As ofensas aconteceram após Fearnside apresentar um artigo com argumentos contundentes, a partir de uma análise com bases técnicas e científicas, sobre as obras na rodovia e de seus impactos socioambientais. 

O pesquisador, que é norte-americano e vive e atua na Amazônia há mais de 40 anos, é integrante do Painel Intergovernamental de Mudanças Climáticas da ONU, e foi laureado com o Prêmio Nobel da Paz em 2007 por sua contribuição na luta contra a crise climática. Philip Fearnside é reconhecidamente uma das maiores autoridades científicas do mundo no que diz respeito à Amazônia. Ele é respeitado internacionalmente e importante referência por seus estudos e pesquisas que ajudaram a entender a dinâmica ecossistêmica da maior floresta tropical do planeta.

As instituições, entidades de pesquisa e pesquisadores, e organizações da sociedade civil abaixo-assinadas repudiam e consideram inaceitáveis os ataques sofridos pelo cientista, que vem incansavelmente há décadas dedicando sua vida e esforços pela conservação da Amazônia. Um desafio extremo, como sabemos, considerando toda a dificuldade de se empreender pesquisa e ações de conservação no Brasil.

Discriminação é um comportamento abominável, criminoso e inconstitucional, se considerarmos que a Constituição Federal proíbe qualquer tipo de discriminação racial, étnica, religiosa, de gênero ou por nacionalidade. Dessa forma, repudiamos fortemente os ataques e manifestações desrespeitosas e xenofóbicas dirigidas ao Dr. Fearnside durante a audiência pública citada.

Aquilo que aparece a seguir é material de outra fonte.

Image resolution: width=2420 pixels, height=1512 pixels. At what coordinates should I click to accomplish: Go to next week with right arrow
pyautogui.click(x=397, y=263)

Esse fato e seus desdobramentos, demonstram a fragilidade e despreparo das instituições públicas responsáveis pelo processo de licenciamento das obras de repavimentação da BR-319. As audiências públicas de um licenciamento são uma exigência legal que muitas vezes têm sido realizadas pró-forma, quando devem ser ocasiões para debates críticos e construtivos, com dinâmica e metodologia adequadas que permitam que ajustes, melhorias e mesmo que questionamentos ao projeto sejam propostos e considerados, de modo que o ele seja reavaliado, melhorado ou  mesmo cancelado.

Um processo tão longo como este, que se arrasta há anos justamente pela falta de seriedade na sua condução, não pode ser discutido agora de forma superficial. Muitos trabalhos científicos comprovam que a repavimentação da BR-319, da forma como está sendo proposta, é um risco enorme para a integridade da Amazônia e afetará profundamente a vida de milhões de pessoas. Foi justamente este alerta que o Dr. Fearnside  tentou expor na audiência. No entanto, em vez de encontrar no evento um espaço democrático para apresentar este alerta, o cientista sofreu uma tentativa de silenciamento e descredibilização, em um ambiente hostil e truculento, bastante fragilizado pela baixa audiência.

Acreditamos que a ciência é um elo fundamental do nosso destino comum e uma oportunidade para construir uma sociedade mais justa, diversificada e sustentável. Pesquisadores renomados como o Dr. Fearnside vêm alertando há tempos sobre os possíveis impactos da reconstrução da BR-319 no bioma Amazônia, que serão irreversíveis e podem nos jogar no abismo do ponto de não retorno, onde espécies e uma série de benefícios e serviços ecossistêmicos, hoje proporcionados pela floresta, serão perdidos, afetando a vida de toda a humanidade.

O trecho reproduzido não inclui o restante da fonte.